Hanna
Cygler, Złodziejki czasu, Poznań „Dom
Wydawniczy Rebis” 2015
Cztery pisarki, cztery gatunki, cztery rodziny,
a w nich różnorodne problemy. Wydawałoby się, że pisarkom niczego do szczęścia
nie brakuje: są czytane, nagradzane, dobrze zarabiają, ale zdarzają się chwile,
że życie zostaje wywrócone do góry nogami. W książce nie zabraknie romansów,
trupów, intryg, problemów z prawem, finansowych i rodzinnych, balansowania na
granicy prawa, metamorfoz, skrywania się pod pseudonimami, wiary w kolejne
pokolenia twórców, krytycyzmu, ocierania się o śmierć. Jedyne na co mogą liczyć
to wzajemna pomoc i nieoczekiwane zwroty akcji, w których czasami lepiej,
czasami gorzej poradzą sobie z przeszkodami stojącymi na drodze do pełni
szczęścia.
Bohaterki to typowe kobiety, które są o wiele
zaradniejsze od mężczyzn, ale ciągle pozawalają się spychać na margines, dobrowolnie
ponoszą odpowiedzialność za błędy mężów i kochanków, są silne psychicznie,
marzą o karierze, walczą o siebie jako kobiety, na które narzuca się kulturowe
stereotypy. Są różna, ich życia toczyły się odmiennie, ale łączy je bardzo
wiele.
Akcja powieści miejscami jest nieco zawiła i
niejasna, co wynika z przedstawiania scen z życia każdej z bohaterek. Jeśli
czytelnik na początku dobrze zapamięta, kto jest kim, jakie ma imię, zawód itp.

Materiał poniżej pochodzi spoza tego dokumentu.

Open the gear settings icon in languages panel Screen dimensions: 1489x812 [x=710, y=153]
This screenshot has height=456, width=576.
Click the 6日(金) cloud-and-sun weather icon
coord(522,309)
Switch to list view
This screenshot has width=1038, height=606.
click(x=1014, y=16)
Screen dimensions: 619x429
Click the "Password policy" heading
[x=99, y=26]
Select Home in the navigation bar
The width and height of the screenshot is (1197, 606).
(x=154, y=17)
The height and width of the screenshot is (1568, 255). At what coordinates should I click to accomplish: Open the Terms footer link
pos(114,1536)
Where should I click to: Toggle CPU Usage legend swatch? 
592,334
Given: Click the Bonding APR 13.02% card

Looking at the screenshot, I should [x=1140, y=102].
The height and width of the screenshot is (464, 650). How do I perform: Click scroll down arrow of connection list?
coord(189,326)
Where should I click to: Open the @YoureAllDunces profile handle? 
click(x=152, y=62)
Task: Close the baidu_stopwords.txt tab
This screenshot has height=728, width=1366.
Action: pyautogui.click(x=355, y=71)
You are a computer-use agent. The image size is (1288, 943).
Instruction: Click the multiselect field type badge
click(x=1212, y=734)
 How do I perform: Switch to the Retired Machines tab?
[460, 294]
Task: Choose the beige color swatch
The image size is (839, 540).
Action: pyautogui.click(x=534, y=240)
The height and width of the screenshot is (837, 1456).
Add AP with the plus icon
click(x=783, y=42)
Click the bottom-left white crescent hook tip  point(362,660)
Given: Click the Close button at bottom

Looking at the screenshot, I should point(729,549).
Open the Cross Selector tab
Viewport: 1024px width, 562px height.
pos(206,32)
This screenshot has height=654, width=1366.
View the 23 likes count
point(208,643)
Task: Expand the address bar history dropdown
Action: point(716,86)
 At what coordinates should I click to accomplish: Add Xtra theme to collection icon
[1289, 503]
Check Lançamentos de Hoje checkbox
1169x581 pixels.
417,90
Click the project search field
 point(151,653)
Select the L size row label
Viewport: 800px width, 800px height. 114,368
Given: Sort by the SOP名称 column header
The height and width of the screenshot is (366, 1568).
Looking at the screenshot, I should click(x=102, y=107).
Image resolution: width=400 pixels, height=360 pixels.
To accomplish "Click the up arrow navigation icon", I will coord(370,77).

to nie będzie miał problemów z fabułą, która miejscami zwalnia, by za chwilę przyspieszyć
i wcisnąć we fotel. Podczas czytania nie zabraknie wzruszenia, podniecenia w
oczekiwaniu na kwitnący romans, wkurzenia na bezradność, śmiechu z powodu gaf.
Moją ulubioną postacią nie była żadna z głównych bohaterek, ale sędziwa
aktorka, która o swoim bujnym życiu towarzyskim mówi bez skrępowania i żalu. Chwytanie
chwili jest mottem, któremu z radością ulega.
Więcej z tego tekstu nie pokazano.